____ Supplied material
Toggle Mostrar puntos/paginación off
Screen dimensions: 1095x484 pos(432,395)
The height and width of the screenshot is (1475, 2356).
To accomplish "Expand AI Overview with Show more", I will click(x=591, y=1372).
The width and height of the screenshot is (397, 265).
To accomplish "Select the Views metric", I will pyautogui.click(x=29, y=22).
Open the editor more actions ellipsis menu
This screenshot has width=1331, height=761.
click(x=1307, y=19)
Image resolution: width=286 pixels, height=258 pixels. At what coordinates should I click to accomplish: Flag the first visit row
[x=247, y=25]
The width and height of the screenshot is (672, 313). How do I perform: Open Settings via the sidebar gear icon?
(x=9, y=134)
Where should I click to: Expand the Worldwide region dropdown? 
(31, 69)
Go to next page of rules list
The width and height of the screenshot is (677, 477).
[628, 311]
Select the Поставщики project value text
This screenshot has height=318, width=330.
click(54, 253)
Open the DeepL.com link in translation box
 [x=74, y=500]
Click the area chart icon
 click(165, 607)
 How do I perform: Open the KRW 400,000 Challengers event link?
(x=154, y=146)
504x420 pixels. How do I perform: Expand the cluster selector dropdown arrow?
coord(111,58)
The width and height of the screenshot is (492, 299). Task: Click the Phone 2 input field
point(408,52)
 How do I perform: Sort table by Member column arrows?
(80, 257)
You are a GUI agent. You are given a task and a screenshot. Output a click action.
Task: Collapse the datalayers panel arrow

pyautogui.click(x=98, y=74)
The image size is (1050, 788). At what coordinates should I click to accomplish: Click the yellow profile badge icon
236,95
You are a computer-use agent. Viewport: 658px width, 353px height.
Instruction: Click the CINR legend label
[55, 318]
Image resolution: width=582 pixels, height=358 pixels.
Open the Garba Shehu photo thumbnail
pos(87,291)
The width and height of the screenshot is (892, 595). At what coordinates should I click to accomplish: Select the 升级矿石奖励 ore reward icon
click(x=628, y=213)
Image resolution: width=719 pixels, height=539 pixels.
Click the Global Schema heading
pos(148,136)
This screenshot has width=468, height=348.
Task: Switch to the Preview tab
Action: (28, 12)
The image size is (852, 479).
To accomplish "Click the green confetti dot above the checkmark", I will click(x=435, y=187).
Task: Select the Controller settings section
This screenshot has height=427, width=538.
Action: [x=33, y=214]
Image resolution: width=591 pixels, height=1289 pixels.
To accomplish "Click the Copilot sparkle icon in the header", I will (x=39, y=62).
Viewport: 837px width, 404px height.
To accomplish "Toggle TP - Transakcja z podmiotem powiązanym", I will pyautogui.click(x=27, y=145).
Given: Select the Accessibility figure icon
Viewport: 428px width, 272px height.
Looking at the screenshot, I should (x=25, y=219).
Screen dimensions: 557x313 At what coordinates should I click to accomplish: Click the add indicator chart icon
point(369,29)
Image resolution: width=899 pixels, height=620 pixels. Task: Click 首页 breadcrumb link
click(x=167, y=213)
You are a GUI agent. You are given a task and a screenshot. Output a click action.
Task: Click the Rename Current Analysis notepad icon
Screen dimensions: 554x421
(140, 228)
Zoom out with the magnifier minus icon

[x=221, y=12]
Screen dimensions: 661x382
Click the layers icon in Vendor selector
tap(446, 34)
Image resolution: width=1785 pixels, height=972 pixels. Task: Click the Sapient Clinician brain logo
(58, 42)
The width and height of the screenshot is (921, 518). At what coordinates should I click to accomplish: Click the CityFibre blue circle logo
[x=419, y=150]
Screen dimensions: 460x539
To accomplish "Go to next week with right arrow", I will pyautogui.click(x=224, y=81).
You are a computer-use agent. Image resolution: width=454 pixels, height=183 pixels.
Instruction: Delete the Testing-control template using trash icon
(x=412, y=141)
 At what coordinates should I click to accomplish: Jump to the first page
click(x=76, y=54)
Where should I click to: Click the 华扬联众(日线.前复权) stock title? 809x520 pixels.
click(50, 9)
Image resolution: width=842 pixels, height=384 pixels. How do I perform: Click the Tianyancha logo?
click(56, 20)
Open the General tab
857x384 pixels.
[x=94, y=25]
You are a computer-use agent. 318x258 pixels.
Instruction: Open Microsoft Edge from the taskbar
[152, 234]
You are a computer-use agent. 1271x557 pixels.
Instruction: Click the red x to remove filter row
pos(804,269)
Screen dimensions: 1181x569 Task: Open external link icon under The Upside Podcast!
________
Quote the listing above, starting with the line containing "You are a computer-use agent. 318x258 pixels." and going on through its final line.

You are a computer-use agent. 318x258 pixels.
Instruction: Open Microsoft Edge from the taskbar
[152, 234]
You are a computer-use agent. 1271x557 pixels.
Instruction: Click the red x to remove filter row
pos(804,269)
Screen dimensions: 1181x569 Task: Open external link icon under The Upside Podcast!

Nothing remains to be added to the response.